Ada beberapa poin penting yang perlu dicatat mengenai pemahaman perubahan iklim sejak abad ke-19:
1. Temuan awal mengenai efek gas rumah kaca telah dipahami jauh sebelum populasi global meningkat dan penggunaan bahan bakar fosil mendominasi.
2. Penelitian dari berbagai ilmuwan menyiratkan bahwa meskipun kenaikan suhu awal mungkin dianggap bermanfaat, potensi dampak jangka panjang dari peningkatan emisi karbon dioksida tidak dapat diabaikan.
3. Sejak peringatan dari para ilmuwan kepada Presiden Lyndon Johnson pada tahun 1965 tentang risiko iklim yang tumbuh, bencana terkait perubahan iklim semakin nyata, mulai dari mencairnya es di kutub hingga peningkatan kejadian cuaca ekstrem.
Dalam lima dekade terakhir sejak peringatan tersebut, bukti semakin menunjukkan bahwa emisi yang dihasilkan manusia melalui pembakaran bahan bakar fosil menyebabkan pemanasan iklim yang berbahaya. Hal ini ditandai dengan meningkatnya suhu global, mencairnya es di Greenland dan Antartika, serta naiknya permukaan laut. Namun, respons politik terhadap isu ini seringkali lambat, dengan sebagian pihak masih mempertahankan sikap skeptis terhadap kebenaran ilmiah.

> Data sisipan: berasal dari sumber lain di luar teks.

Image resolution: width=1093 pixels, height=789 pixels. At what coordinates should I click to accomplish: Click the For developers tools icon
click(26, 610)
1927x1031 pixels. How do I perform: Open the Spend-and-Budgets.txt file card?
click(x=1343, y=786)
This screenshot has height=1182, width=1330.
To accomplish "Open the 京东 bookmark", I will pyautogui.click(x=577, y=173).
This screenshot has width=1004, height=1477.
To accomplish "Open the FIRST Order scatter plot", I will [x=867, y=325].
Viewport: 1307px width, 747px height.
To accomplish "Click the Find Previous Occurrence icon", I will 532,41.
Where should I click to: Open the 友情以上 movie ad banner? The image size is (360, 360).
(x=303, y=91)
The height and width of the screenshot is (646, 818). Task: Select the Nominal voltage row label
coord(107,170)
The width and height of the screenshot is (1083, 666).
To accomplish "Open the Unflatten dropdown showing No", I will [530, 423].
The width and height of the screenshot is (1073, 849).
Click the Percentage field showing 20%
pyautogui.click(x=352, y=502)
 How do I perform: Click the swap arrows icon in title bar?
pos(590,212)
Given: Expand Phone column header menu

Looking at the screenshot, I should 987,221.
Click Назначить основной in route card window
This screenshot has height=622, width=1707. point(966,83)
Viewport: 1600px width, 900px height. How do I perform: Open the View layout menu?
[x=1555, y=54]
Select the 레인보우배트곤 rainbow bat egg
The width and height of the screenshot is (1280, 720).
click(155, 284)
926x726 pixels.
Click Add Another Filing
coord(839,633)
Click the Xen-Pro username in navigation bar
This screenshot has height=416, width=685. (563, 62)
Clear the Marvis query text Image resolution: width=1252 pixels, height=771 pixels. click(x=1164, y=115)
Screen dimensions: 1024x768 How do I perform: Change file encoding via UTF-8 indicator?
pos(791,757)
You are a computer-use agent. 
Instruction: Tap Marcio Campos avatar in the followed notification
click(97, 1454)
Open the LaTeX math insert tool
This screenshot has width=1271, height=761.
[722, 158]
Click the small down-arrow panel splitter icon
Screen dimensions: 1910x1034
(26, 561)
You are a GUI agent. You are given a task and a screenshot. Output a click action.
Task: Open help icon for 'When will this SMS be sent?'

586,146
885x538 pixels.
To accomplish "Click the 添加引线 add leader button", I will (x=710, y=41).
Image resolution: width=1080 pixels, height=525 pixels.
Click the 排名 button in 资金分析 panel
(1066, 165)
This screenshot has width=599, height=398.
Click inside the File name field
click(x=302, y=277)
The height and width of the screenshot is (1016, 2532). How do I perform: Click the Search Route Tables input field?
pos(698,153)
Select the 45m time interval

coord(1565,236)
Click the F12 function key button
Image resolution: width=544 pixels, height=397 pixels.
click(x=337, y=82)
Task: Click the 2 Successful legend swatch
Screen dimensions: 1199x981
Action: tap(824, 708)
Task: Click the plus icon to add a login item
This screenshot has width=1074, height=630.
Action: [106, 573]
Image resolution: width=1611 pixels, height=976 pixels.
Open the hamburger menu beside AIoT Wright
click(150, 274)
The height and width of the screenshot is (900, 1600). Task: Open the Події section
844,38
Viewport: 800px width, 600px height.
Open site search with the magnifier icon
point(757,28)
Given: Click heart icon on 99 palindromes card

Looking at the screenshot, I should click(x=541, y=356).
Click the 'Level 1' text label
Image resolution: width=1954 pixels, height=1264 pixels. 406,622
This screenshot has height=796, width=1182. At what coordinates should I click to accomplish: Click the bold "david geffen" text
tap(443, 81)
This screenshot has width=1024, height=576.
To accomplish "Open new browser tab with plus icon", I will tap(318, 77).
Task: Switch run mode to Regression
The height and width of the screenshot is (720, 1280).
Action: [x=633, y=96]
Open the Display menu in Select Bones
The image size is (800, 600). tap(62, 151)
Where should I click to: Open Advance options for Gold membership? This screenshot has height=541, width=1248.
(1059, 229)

Sangat menarik untuk dicatat bahwa walaupun Eunice Foote dipandang sebagai ilmuwan wanita yang jarang muncul pada masanya, kontribusinya dalam memahami dasar-fundamental ilmu pengetahuan mengenai perubahan iklim sudah ada 165 tahun yang lalu. Cita-cita dan temuan awalnya seharusnya menjadi dorongan bagi generasi saat ini untuk lebih mendengarkan dan bertindak berdasarkan pengetahuan ilmiah yang telah lama ada. Pertanyaan yang muncul adalah, mengapa selama ini kita belum cukup mendengarkan peringatan yang diberikan?